The Iranian Association of Islamic Finance held an international webinar on “How can Islamic Finance Lead Capital to Production?”
The Iranian Association of Islamic Finance held an international webinar on “How can Islamic Finance Lead Capital to Production?” on the 4th of March, 2025 at 2:00PM Iran Standard Time.
Speaker: Dr. Nasim Shah Shirazi, Professor of Economics and Finance at Hamad Bin Khalifa University, Qatar.
He said this presentation explores the distinctive role of Islamic finance in channeling capital toward productive economic activities, fostering sustainable growth and financial stability. The central theme addresses how Islamic financial systems, through their foundational principles, redirect financial resources away from speculative cycles and into sectors that generate tangible economic value. Unlike conventional finance, which often prioritizes short-term gains and disconnected financial markets, Islamic finance mandates that every financial transaction be linked to tangible assets or productive services such as manufacturing, agriculture, housing, and infrastructure. This real-asset backing ensures that capital deployment is transparent, accountable, and directly tied to material output, reducing financial bubbles and systemic instability risk.
Key mechanisms of Islamic finance include the prohibition of interest (riba) and speculative uncertainty (gharar), alongside the promotion of risk-sharing partnerships (Musharakah and Mudarabah).
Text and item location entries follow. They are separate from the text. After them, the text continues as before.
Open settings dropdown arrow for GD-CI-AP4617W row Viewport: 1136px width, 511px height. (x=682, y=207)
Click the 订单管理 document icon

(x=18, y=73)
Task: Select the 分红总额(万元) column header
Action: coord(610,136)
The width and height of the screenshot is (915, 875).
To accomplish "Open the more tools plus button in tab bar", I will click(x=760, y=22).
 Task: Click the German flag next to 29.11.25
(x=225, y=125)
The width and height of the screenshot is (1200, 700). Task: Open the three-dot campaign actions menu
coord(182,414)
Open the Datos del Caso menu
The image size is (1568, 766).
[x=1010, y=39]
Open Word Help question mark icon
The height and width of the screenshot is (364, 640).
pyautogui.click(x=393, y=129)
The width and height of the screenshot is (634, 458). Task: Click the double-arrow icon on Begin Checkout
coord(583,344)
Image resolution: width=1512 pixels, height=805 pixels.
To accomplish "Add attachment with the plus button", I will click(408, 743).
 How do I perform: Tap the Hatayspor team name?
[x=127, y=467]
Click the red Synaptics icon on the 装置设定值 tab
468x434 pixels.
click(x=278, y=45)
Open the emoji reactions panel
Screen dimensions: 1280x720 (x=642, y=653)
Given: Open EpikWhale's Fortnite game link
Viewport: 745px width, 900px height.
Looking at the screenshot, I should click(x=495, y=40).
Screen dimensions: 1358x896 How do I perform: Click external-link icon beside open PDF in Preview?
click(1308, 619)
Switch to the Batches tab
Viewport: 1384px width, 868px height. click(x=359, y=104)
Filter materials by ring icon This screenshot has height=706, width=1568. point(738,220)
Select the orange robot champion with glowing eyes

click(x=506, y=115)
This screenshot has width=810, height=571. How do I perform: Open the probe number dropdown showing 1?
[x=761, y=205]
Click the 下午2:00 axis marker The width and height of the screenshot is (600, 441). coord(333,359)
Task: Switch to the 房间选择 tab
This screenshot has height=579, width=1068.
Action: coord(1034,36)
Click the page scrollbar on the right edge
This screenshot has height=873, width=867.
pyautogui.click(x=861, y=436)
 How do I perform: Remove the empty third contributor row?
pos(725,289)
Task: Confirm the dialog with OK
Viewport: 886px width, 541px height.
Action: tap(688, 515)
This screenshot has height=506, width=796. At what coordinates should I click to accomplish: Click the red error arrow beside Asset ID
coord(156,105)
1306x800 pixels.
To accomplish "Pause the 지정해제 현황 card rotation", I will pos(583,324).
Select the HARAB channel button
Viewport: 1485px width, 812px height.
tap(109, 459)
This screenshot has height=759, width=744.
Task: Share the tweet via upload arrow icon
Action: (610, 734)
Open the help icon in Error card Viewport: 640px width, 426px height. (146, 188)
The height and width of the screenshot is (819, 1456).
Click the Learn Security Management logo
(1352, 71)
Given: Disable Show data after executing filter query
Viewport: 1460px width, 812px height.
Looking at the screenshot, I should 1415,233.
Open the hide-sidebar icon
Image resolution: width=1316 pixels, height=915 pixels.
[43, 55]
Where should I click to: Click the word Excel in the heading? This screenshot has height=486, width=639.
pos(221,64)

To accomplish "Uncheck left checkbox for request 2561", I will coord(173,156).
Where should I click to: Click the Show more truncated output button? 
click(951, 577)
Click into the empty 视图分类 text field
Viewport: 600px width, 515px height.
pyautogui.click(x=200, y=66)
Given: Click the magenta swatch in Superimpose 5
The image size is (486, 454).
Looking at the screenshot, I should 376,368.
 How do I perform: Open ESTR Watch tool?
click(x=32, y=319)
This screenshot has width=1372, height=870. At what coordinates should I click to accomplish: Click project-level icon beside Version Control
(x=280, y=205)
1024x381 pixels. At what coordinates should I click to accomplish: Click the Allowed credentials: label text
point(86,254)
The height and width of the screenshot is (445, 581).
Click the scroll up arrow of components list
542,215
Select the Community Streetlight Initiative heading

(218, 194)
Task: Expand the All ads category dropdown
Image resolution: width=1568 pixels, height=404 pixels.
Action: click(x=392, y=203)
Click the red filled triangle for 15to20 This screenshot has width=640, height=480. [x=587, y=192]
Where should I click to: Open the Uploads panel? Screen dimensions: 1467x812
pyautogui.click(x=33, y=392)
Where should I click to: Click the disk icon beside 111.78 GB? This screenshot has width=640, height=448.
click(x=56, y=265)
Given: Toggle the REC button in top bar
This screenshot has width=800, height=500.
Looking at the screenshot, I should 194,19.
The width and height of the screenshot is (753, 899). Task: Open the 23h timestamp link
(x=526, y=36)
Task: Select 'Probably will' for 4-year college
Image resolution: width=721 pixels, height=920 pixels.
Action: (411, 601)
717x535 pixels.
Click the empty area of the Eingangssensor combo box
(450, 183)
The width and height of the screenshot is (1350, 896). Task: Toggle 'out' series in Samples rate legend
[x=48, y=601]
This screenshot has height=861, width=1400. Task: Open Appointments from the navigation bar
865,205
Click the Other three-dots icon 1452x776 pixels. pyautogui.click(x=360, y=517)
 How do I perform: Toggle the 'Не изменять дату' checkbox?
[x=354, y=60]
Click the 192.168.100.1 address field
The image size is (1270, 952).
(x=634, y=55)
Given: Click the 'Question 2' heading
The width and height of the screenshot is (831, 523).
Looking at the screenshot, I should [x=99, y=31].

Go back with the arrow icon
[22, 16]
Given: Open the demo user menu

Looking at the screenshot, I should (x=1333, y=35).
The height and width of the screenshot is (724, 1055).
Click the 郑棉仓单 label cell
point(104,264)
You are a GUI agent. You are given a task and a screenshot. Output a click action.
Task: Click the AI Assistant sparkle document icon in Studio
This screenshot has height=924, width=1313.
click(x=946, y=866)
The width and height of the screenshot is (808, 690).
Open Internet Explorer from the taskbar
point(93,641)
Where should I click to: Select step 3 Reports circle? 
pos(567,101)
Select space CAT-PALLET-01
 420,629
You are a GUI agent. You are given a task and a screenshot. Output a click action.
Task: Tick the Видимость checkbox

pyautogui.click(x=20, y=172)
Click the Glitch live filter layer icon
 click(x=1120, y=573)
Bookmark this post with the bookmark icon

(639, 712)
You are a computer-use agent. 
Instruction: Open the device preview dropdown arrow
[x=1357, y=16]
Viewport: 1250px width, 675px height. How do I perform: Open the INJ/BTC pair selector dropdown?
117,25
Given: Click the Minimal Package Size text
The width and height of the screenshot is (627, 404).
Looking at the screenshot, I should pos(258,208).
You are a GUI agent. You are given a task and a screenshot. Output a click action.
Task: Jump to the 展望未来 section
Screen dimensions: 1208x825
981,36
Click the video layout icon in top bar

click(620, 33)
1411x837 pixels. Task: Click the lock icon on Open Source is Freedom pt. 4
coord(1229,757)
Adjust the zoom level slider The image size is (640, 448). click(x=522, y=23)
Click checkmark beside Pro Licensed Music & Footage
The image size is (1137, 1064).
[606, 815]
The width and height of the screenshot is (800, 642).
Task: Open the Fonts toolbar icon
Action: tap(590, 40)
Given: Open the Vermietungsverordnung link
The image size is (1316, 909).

These structures incentivize careful project evaluation and foster long-term investment horizons, as financiers and entrepreneurs share profits and losses. Asset-backed instruments such as Murabaha, Ijarah, Istisna, Salam, and Sukuk further operationalize this linkage by financing real goods, services, and infrastructure projects. Sukuk, in particular, exemplifies this approach by enabling investors to own a share in tangible assets, with returns linked to the performance of underlying projects rather than mere debt obligations.
Empirical evidence demonstrates the resilience and inclusivity of Islamic finance, especially during financial crises, as its risk-sharing and asset-backed nature mitigate systemic risks and promote broader financial inclusion. Case studies from Malaysia, Indonesia, and Saudi Arabia illustrate the successful application of Islamic finance in funding large-scale infrastructure, green energy, and industrial projects, thereby supporting national development agendas and social welfare.
Islamic finance offers a coherent financial architecture that aligns capital allocation with economic development, financial stability, and ethical investment. By prioritizing real sector growth, risk-sharing, and transparency, Islamic finance not only corrects many of the shortcomings of conventional finance but also serves as a model for inclusive and sustainable economic progress.